Start of Text

Brain injury affects America as a whole, and its importance should be recognized on Capitol Hill. As part of this national recognition, on March 5, Press Secretary Sarah Sanders introduced Retired Marine Corps Sergeant John Peck to the press. Peck’s story is remarkable and therefore must be noted in its entirety: “Sergeant Peck suffered a traumatic brain injury in Iraq during his first tour of duty. Then, after two years of therapy, he re-enlisted and deployed to Afghanistan. While there, he stepped on an IED and lost both arms and legs. He spent two years at Walter Reed, and in 2016 received a double arm transplant. He is now doing physical and occupational therapy at Walter Reed, and doing incredibly well.”
Earlier this week, our legislators further honored brain injured Americans at Brain Injury Awareness Day, which is always honored on Capitol Hill during Brain Injury Awareness Month. Generally, from what I can determine, the day is simply associated with Brain Injury Awareness Month and, therefore, in March. However, Brain Injury Awareness Day is not honored on a specific calendar day. (For example, in 2017 it was on Wednesday, March 22. This year it was on March 20.) The point of the day, though, is unchanging: to increase knowledge and awareness of brain injury with our elected officials.

End of Text

## Exercises to complete
(a) Answer these from the text on brain injury awareness:
(i) In which country did Sergeant Peck suffer his traumatic brain injury?
(ii) In what year did he receive a double arm transplant?
(iii) On what date was Brain Injury Awareness Day held in 2017?
(b) Pick up the text on brain injury awareness after its last sentence and keep writing it.

Start of Supplied entries

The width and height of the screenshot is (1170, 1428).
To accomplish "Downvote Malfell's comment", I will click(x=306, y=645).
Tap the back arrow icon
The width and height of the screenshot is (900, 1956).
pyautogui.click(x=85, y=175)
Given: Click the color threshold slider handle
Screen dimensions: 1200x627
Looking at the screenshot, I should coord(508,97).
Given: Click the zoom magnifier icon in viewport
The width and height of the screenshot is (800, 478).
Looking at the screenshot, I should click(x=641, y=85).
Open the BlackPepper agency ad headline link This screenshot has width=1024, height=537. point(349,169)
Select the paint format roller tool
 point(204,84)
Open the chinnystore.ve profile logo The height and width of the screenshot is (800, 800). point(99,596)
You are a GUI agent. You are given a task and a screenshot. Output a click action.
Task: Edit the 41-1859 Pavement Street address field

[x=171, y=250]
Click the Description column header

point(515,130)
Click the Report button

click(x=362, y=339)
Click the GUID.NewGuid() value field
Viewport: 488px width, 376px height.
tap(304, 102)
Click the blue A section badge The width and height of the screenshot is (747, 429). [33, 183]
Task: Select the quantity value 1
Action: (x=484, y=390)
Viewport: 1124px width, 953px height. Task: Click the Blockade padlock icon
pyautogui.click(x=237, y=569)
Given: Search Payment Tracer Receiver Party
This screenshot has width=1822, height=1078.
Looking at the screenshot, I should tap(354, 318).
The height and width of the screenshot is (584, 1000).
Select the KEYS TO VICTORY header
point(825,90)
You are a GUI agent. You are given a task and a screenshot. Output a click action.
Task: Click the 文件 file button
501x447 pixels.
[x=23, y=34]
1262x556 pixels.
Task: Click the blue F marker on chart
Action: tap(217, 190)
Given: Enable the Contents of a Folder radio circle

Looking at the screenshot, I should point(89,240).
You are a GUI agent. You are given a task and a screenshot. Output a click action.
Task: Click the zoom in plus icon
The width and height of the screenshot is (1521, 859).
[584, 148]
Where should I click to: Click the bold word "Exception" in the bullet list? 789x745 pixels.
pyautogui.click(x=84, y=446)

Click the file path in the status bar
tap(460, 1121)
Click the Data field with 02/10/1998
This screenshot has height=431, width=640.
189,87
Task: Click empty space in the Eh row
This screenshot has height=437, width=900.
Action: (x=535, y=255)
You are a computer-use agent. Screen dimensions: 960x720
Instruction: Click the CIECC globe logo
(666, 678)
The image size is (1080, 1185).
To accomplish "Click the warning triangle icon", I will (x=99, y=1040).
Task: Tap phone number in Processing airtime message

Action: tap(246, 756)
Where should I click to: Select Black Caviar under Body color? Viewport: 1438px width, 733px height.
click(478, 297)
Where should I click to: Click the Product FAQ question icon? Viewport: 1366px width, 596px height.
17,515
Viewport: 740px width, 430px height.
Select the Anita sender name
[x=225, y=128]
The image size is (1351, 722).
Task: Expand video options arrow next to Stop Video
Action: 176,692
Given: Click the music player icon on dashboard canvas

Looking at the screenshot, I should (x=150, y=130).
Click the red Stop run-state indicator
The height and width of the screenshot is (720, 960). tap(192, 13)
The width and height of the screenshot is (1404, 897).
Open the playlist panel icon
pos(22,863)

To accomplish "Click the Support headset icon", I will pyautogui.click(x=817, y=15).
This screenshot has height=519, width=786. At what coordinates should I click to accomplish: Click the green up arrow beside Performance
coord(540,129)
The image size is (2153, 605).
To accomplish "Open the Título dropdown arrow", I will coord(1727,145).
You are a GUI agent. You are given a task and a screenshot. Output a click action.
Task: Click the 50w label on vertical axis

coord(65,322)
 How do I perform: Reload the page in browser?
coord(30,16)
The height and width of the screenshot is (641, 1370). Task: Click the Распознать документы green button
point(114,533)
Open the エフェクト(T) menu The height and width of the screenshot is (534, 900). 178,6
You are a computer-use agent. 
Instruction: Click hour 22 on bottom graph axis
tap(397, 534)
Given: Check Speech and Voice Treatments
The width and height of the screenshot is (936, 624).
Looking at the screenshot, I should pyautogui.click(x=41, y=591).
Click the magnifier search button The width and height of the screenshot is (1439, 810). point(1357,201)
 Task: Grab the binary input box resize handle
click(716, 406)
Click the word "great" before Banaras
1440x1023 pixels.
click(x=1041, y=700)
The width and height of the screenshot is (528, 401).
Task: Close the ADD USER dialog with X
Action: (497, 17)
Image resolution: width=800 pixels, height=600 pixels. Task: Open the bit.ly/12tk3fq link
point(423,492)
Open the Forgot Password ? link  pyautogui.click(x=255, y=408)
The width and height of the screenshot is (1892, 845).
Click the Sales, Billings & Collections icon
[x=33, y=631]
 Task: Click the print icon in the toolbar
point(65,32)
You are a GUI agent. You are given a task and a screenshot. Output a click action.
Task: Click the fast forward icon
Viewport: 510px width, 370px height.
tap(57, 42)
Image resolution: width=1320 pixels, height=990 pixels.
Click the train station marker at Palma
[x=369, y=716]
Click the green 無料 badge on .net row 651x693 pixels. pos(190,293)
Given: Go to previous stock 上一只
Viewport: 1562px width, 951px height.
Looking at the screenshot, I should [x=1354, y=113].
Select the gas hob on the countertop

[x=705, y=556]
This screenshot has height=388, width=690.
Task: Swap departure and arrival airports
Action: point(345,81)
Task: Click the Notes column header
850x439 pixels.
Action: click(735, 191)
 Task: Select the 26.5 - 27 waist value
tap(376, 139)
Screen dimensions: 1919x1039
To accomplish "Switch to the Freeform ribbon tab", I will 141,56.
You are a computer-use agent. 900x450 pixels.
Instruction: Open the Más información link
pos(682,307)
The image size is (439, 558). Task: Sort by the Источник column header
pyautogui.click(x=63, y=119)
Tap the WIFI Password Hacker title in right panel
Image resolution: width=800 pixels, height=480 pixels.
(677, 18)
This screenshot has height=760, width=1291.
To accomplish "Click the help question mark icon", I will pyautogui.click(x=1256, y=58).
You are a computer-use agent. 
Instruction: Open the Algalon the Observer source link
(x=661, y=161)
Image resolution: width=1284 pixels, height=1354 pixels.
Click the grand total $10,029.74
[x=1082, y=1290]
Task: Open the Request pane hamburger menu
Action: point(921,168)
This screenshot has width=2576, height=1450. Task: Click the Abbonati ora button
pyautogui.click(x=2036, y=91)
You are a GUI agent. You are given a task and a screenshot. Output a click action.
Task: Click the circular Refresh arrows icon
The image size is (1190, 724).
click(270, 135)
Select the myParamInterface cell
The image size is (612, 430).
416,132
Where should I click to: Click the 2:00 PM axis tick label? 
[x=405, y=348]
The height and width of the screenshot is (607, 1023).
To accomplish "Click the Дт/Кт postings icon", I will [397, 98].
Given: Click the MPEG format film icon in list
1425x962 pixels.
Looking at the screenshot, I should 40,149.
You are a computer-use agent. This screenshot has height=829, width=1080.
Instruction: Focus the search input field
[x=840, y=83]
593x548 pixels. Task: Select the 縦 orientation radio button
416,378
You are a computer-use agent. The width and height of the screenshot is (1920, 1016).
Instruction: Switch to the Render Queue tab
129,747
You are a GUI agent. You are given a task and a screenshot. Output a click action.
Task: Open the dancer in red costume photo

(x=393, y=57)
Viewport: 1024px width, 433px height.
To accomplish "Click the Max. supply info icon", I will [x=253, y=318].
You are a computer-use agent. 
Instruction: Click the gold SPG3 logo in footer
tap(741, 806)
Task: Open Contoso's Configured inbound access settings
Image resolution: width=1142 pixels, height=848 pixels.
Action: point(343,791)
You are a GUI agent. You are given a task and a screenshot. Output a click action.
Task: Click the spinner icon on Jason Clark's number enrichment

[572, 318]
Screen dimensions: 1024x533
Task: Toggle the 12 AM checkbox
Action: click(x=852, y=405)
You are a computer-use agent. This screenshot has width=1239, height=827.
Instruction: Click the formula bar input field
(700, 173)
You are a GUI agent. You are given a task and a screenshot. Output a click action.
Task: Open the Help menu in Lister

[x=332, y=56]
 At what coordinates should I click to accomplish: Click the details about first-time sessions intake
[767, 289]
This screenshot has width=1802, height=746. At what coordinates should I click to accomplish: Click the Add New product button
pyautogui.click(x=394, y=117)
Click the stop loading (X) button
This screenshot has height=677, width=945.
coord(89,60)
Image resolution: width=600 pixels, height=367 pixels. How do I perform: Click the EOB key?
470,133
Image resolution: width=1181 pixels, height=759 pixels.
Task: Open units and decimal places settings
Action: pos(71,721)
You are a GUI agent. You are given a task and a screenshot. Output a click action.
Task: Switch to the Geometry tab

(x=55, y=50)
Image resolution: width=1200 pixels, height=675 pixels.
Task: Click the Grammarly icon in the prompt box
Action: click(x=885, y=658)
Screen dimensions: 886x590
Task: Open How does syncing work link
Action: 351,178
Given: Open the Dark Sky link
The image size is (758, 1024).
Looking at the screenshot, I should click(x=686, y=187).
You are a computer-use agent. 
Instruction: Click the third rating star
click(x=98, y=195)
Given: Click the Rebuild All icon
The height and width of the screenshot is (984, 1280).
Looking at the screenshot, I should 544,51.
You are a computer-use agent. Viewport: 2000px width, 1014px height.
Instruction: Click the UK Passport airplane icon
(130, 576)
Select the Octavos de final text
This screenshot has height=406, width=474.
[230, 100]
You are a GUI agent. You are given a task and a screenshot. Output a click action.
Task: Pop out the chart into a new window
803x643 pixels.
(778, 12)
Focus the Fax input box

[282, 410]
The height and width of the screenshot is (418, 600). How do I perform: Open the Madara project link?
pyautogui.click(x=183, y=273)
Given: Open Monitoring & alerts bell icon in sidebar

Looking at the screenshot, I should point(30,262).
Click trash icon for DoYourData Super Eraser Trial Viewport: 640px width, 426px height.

End of Supplied entries

## Numbered responses
(a)
(i) Iraq
(ii) 2016
(iii) Wednesday, March 22

(b)
As noted in an earlier article, the theme of 2018 Brain Injury Awareness Month is Change Your Mind. Scheduled by the Congressional Brain Injury Task Force, co-chaired by Reps. Bill Pascrell, Jr. (NJ) and Thomas J. Rooney (FL), the events this past Tuesday were a Brain Injury Awareness fair, a Congressional briefing and a reception celebrating Brain Injury Awareness Month.
When I can find the audio of the Capitol Hill Congressional briefing, I will post it on this site. Additionally, as I find state events honoring the month, I will post them.